The Day After

There I was, tired but satisfied. I soared above the clouds at thirty thousand feet wedged into my chair next to a bronzed middle-aged couple.  Wait a moment, I am middle-aged just minus the bronze.  Does that mean they remember me as a seemingly unconscious white guy?  

I flew half asleep, a victim more of dragging myself out of bed at 3:30 am then a hard night drinking and gambling.   I was suddenly awakened by a snort that I summarily tried to conceal by executing another one with with eyes wide open.   The woman beside me didn't seem to take the bait as she examined me trying to determine if I was dying.  She was nervous in her own right.  Apparently she hadn't flown in twenty years and sleeping did not seem to be on her agenda.  She clutched her husband hand and likely wondered how I could be so relaxed during such a frightening moment.

> _Work task_
Answer these questions from "The Day After."
1. At what altitude does the narrator say the plane was flying?
2. At what time did the narrator get out of bed?
3. How long had it been since the woman in the next seat had flown?

> _Provided information_
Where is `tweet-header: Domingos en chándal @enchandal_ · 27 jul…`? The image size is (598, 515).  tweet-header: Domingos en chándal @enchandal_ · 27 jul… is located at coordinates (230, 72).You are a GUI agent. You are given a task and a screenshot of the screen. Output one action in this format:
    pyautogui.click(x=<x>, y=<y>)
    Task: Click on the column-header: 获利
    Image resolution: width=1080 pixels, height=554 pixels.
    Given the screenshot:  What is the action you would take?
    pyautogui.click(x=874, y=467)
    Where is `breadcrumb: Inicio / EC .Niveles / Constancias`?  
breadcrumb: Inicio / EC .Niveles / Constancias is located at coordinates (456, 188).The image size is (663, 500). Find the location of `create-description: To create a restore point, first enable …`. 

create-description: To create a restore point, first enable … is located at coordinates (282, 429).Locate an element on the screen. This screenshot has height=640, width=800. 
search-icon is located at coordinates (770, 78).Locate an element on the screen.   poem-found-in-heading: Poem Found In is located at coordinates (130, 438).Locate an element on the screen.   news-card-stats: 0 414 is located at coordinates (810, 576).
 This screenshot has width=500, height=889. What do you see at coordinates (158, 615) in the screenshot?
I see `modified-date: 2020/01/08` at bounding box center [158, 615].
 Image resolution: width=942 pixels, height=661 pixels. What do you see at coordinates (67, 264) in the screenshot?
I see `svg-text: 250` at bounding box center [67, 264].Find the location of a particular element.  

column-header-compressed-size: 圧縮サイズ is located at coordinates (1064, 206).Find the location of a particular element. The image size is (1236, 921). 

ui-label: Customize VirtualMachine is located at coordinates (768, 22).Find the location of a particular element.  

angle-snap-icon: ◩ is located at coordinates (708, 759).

> _Response for this exercise_
1. Thirty thousand feet.
2. 3:30 am.
3. Twenty years.